On June 19, 2007, the Internet Corporation for Assigned Names and Numbers (ICANN) announced its .test plan of the Internationalized Domain Names (IDN) concept (www.icann.org/announcements/announcement-2-19jun07.htm). Those wishing to comment on or to respond to the proposed .test plan may do so online by July 31, 2007.
ICANN is reconsidering what some have called "non-English" generic top-level domain names (gTLDs) or domain suffixes. Instead of using Roman (not English) characters after the final "dot" in an Internet address, other characters could find their way to the right of that dot. To set the record straight, ICANN does not refer to "non-English" characters, for indeed, we are not talking about English "letters." ICANN has a more neutral term: Internationalized Domain Names (IDN). So, as a first order of business, let us stop referring to non-English characters and start calling them what they are: IDNs.
As early as September 2000, the ICANN governing board asserted "that it is important that the Internet evolve to be more accessible to those who do not use the ASCII character set" and that "the internationalization of the Internet’s domain name system must be accomplished through standards that are open, non-proprietary, and fully compatible with the Internet’s existing end-to-end model and that preserve globally unique naming in a universally resolvable public name space" (www.icann.org/topics/idn).

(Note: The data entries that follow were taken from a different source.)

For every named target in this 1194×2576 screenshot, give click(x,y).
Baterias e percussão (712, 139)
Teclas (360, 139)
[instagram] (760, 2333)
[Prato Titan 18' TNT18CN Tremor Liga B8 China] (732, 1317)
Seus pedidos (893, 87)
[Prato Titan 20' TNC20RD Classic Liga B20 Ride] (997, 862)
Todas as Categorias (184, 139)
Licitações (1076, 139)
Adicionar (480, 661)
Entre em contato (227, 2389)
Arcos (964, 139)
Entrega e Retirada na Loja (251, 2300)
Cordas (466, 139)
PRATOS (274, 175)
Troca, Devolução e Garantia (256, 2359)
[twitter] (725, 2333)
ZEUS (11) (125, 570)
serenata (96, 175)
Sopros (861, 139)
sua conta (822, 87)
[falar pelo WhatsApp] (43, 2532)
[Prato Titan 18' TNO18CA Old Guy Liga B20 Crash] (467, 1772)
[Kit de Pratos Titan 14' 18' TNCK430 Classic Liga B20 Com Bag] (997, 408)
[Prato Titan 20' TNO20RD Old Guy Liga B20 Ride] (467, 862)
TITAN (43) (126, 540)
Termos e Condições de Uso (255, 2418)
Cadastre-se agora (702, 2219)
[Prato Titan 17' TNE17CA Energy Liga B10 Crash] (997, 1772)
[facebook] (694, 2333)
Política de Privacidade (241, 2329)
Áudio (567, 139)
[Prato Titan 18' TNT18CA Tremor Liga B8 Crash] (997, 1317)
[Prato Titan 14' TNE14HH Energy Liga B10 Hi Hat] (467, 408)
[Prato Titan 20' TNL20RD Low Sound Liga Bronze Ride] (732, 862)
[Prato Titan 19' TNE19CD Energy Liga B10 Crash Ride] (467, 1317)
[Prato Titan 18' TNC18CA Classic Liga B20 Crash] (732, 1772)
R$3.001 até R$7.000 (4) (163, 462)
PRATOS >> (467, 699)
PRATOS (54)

Incorporating non-Roman characters may prove to be a complex undertaking. The Rosetta Project (www.rosettaproject.org/about-us/about-us) has identified more than 2,500 different languages. Some of these languages are not written. But consider some of the major extant character sets: Arabic, Chinese, Cyrillic, Greek, Hebrew, Hindi, Korean, Japanese, Roman, Thai, and Vietnamese—in sum, the range of orthography living and dead. These comprise alphabetic or phonetic scripts where symbols represent (more or less) sounds, ideographic or logographic scripts where symbols represent concepts, and those systems that combine the two. Phonetically based scripts incorporate logograms. Consider these in common use: € ∞, and ©, not to mention national flags or these symbols:
In principle, there is no reason why symbols sets could not be intermixed. For example, from randomly entering Unicode symbols I propose the following TLD: ; that is to say Unicode’s FB38, 21AF, and 2345. It is equally possible to remain in the Roman character domain and add accent marks to the mix: What if .com were revised and ICANN supported .com, .còm, .cóm, .côm, .cõm, and .cöm?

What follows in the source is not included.